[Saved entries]

====

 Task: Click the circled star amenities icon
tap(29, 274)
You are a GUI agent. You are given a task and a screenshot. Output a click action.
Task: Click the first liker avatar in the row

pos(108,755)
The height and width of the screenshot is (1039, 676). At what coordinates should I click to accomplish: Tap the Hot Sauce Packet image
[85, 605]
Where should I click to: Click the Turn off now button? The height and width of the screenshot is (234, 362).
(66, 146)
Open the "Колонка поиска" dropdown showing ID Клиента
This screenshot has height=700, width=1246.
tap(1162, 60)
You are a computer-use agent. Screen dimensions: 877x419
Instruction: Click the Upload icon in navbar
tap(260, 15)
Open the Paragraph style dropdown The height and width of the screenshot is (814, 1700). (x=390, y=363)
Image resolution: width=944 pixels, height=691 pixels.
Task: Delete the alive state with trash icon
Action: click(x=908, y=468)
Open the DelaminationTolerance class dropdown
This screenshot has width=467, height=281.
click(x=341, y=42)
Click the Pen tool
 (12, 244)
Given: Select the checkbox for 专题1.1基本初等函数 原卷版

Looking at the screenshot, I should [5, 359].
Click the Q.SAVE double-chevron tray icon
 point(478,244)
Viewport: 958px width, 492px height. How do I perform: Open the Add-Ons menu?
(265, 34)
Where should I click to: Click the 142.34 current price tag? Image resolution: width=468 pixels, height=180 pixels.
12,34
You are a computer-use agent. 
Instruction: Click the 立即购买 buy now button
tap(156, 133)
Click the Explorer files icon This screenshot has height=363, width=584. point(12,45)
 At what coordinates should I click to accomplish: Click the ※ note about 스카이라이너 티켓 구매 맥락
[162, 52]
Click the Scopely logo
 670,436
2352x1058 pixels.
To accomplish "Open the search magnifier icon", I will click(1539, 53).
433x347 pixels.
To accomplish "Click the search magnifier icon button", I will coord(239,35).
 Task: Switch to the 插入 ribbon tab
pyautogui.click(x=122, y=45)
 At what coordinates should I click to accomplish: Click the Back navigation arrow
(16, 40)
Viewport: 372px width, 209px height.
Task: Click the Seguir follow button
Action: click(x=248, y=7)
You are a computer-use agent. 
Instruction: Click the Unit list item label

====

What to work on —
Could you write out every entry above exactly as it appears?

Exercise response —
 Task: Click the circled star amenities icon
tap(29, 274)
You are a GUI agent. You are given a task and a screenshot. Output a click action.
Task: Click the first liker avatar in the row

pos(108,755)
The height and width of the screenshot is (1039, 676). At what coordinates should I click to accomplish: Tap the Hot Sauce Packet image
[85, 605]
Where should I click to: Click the Turn off now button? The height and width of the screenshot is (234, 362).
(66, 146)
Open the "Колонка поиска" dropdown showing ID Клиента
This screenshot has height=700, width=1246.
tap(1162, 60)
You are a computer-use agent. Screen dimensions: 877x419
Instruction: Click the Upload icon in navbar
tap(260, 15)
Open the Paragraph style dropdown The height and width of the screenshot is (814, 1700). (x=390, y=363)
Image resolution: width=944 pixels, height=691 pixels.
Task: Delete the alive state with trash icon
Action: click(x=908, y=468)
Open the DelaminationTolerance class dropdown
This screenshot has width=467, height=281.
click(x=341, y=42)
Click the Pen tool
 (12, 244)
Given: Select the checkbox for 专题1.1基本初等函数 原卷版

Looking at the screenshot, I should [5, 359].
Click the Q.SAVE double-chevron tray icon
 point(478,244)
Viewport: 958px width, 492px height. How do I perform: Open the Add-Ons menu?
(265, 34)
Where should I click to: Click the 142.34 current price tag? Image resolution: width=468 pixels, height=180 pixels.
12,34
You are a computer-use agent. 
Instruction: Click the 立即购买 buy now button
tap(156, 133)
Click the Explorer files icon This screenshot has height=363, width=584. point(12,45)
 At what coordinates should I click to accomplish: Click the ※ note about 스카이라이너 티켓 구매 맥락
[162, 52]
Click the Scopely logo
 670,436
2352x1058 pixels.
To accomplish "Open the search magnifier icon", I will click(1539, 53).
433x347 pixels.
To accomplish "Click the search magnifier icon button", I will coord(239,35).
 Task: Switch to the 插入 ribbon tab
pyautogui.click(x=122, y=45)
 At what coordinates should I click to accomplish: Click the Back navigation arrow
(16, 40)
Viewport: 372px width, 209px height.
Task: Click the Seguir follow button
Action: click(x=248, y=7)
You are a computer-use agent. 
Instruction: Click the Unit list item label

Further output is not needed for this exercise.